Making decisions can be hard. The best choice is not always clear. So we delay. Or pause. Or consider. Or reconsider. Or procrastinate. In so many areas of our lives. So often. Does this sound familiar? Is it a problem? What has it got to do with wellness?
Uncertainty is the enemy
When it comes to stress and the many related forms of mental DIS-stress, one thing is clear: uncertainty is a major problem and often the root cause. It’s the NOT knowing that disturbs and worries us so much and so often. It’s the “what-if” thinking that keeps us awake at night. Even when it’s bad news, simply knowing and having certainty is often a strange but quite-real relief. And when the fears turn out to be unfounded (so very often the case), well, the stress simply melts away. Since we cannot tell the future, life will always have some uncertainty and to that extent we need to learn to cope with it. But quite often, surprisingly often, the simple act of making a decision, of selecting an option, of choosing, can create more certainty and less “what-if”. Becoming a more decisive person is a great way to cope with stress, and life, better.

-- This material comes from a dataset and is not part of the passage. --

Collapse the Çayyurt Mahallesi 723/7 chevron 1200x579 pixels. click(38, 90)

Choices are two-way things
Now here is an interesting little idea. Making a choice is not only a positive thing. It’s almost always a negative too. We choose one option and in so doing, we reject others. If we choose to watch TV we reject other options like family-time, exercise, work, reading, or sleep. If we choose to buy a new car we reject other options like accelerated bond repayments, holiday-budget, investments, etc. If we choose to eat low-fat chicken salad we have probably rejected the tempting burgers, pizzas and deep-fried alternatives. So making decisions is as much about rejecting options as it is about choosing them. The trick here is to understand, truly understand, that making a choice will mean saying no as well as saying yes. Think about it…

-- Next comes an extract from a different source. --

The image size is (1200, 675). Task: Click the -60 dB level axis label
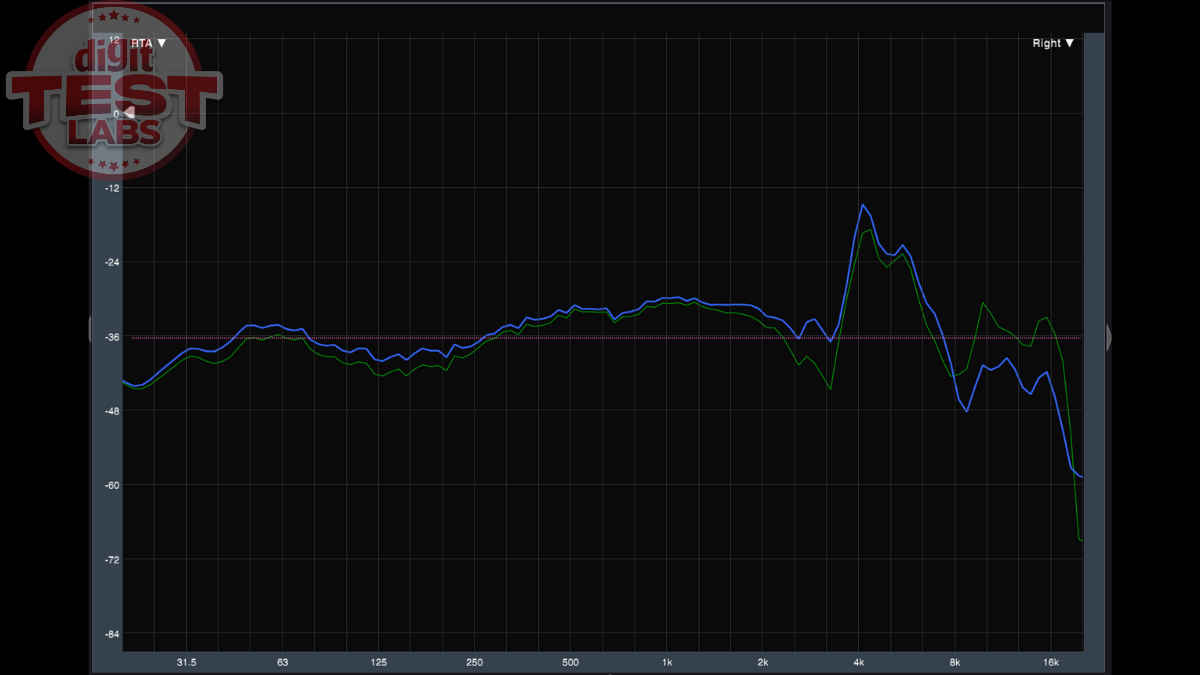click(111, 485)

We are today what we chose yesterday
There are things in life we cannot control. Genetics, fortune & luck, accidents of timing and that sort of stuff. But a great deal of who and what we are is a result of choices we made in the past. Our waistlines, bank balances, bedtime company, family relationships, addresses, cars, are all examples of things we chose. Actively. Perhaps we were influenced by external pressures of one sort or another but at the end of the day these were OUR choices. That makes them our responsibility. We are what we are because of ourselves and more specifically, because of our choices. Perhaps not 100%, and here you might choose a percentage you think is “fair” but it’s almost certainly a big number if you’re honest. The thing to consider is what sort of you you’d like to see tomorrow…or next month…or next year…or…
The bottom line
Becoming an active and positive decision-maker who takes and accepts responsibility for yourself is a great way to cope with life, to survive and to thrive.
TRY THIS: make a list of no-more than 5 decisions you’d like to make or need to make. Then commit to actually making these decisions within a week. You may well find the process liberating.